His mother spent her K-12 in that very school.
• (3:30) watched the Vietnam War on television
• His mother and father were both divorced three times. She worked in an auto
factory.
• (5:25) Steve went to Walled Lake High School. He remembers the riots in
Detroit and Charles Manson on television. He said drugs were easily accessible
on the school grounds
(8:30) Enlisted into the Military 1981(thru 1987)
• Steve was 18 going on 19 and went in during the Cold War
• Steve said there were a lot of issues going on in the military when he got there
due to Vietnam and the men that were in the war. He says they were not treated
very well.
• (12:50) Signed up in his home town for the military
• At Fort Sill, Oklahoma, for basic training. He wanted to be field artillery airborne
he was told he would be a cook. He didn’t want that. He trained for field artillery
in basic training
(14:20) Fort Jackson, South Carolina
• Went to school to be a cook and passed his tests the first time
• Learned the difference between feeding people in the field and in the training
camps. He learned utensils, different things to cook. He did a lot of serving for
training.
• There were a lot of people there on temporary duty.
• They still did calisthenics and running before school.

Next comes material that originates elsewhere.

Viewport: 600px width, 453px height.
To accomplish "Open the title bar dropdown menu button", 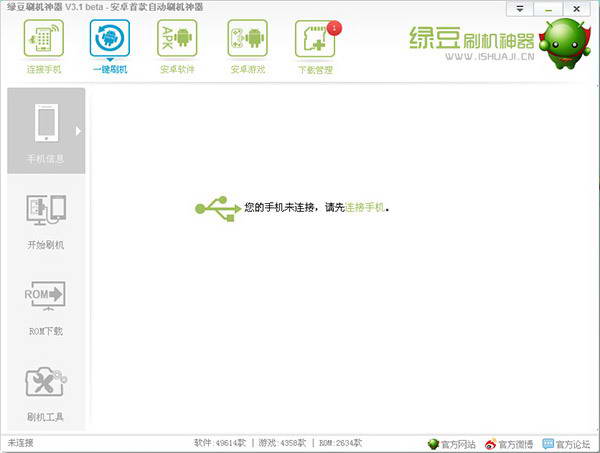I will tap(519, 9).
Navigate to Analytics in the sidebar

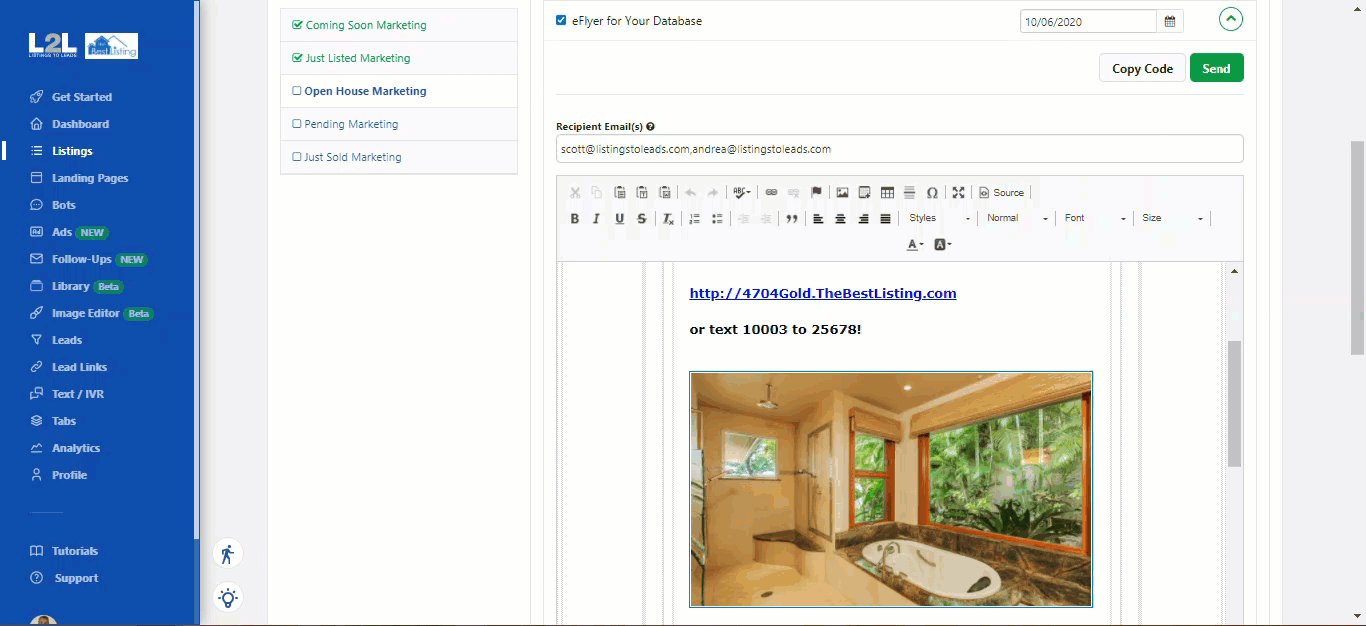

• (16:40) The cooks were on rotations so they still fed each other
• They had a lot of minority civilians doing KP duty
• Steve says that it was pretty segregated still when he was there
• (18:30) His KP was a female and most of the civilians and military men got along
but there were fights that broke out from time to time
• Field cooking: They were in tents, one tent for cooking, other tents for troops to
sit in. The serving line was in the cooking tent. They would be cooking for 300400 men per meal. Steve remembers they would make cake even in the field.
Everyone was treated like a sergeant in the cooking school.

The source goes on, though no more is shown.